[Numpy-discussion] Ufunc memory access optimizations (Was: ufuncs on funny strides ...)

Thu Apr 1 14:46:52 EDT 2010

to, 2010-04-01 kello 11:30 -0700, M Trumpis kirjoitti:
[clip]
> Actually I realized later that the main slow-down comes from the fact
> that my array was strided in fortran order (ascending strides). But
> from the point of view of a ufunc that is operating independently at
> each value, why would it need to respect striding?

Correct. There has been discussion about improving ufunc performance by
optimizing the memory access pattern.

The main issue in your case is that the output array is in C order, so
that it is *not* possible to access both the input and the output arrays
in the optimal order.
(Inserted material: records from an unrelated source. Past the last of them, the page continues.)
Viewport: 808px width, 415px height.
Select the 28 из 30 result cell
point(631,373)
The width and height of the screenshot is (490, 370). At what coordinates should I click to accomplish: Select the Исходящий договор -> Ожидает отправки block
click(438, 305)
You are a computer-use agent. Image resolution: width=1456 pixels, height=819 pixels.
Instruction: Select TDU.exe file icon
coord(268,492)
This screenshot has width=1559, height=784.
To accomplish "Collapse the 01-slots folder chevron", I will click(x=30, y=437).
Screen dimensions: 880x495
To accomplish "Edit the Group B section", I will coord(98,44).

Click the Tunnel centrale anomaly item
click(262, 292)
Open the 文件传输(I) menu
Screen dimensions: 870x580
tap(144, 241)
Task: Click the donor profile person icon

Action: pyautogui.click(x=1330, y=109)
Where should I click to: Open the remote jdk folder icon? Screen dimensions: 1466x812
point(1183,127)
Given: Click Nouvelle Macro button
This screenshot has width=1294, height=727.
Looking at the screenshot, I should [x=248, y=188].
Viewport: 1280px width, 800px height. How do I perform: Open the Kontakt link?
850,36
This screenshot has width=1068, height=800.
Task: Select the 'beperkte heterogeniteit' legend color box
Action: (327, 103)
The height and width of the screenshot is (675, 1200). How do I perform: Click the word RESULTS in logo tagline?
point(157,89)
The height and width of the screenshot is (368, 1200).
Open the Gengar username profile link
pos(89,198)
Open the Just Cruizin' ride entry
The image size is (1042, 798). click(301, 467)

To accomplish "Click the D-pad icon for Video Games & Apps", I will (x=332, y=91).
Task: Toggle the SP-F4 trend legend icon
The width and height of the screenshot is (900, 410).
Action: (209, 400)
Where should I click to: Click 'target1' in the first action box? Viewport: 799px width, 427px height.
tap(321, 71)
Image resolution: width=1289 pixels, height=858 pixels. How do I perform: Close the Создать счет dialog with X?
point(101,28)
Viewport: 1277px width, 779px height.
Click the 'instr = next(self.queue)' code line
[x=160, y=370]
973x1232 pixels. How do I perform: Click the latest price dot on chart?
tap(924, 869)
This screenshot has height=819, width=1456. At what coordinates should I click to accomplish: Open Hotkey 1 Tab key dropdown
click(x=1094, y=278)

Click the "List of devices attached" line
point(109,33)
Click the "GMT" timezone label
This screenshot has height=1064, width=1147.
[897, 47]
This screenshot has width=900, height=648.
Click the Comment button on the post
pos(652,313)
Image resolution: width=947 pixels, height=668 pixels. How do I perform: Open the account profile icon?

Fixing this issue requires allowing ufuncs to
allocate arrays that are in non-C order. This needs a design decision
that has not so far been made. I'd be for this, I don't think it can
break anything.

The second issue is that there is no universal access pattern choice for
every case that is optimal on all processor cache layouts. This forces
to use heuristics to determine the access pattern, which is not so
simple to get right, and usually would require some information of the
processor's cache architecture.

(Even some code has been written along these lines, though mostly
addressing the reduction:
http://github.com/pv/numpy-work/tree/ticket/1143-speedup-reduce
http://projects.scipy.org/numpy/ticket/1143
Not production quality so far, and the non-C-output order would
definitely help also here.)

-- 
Pauli Virtanen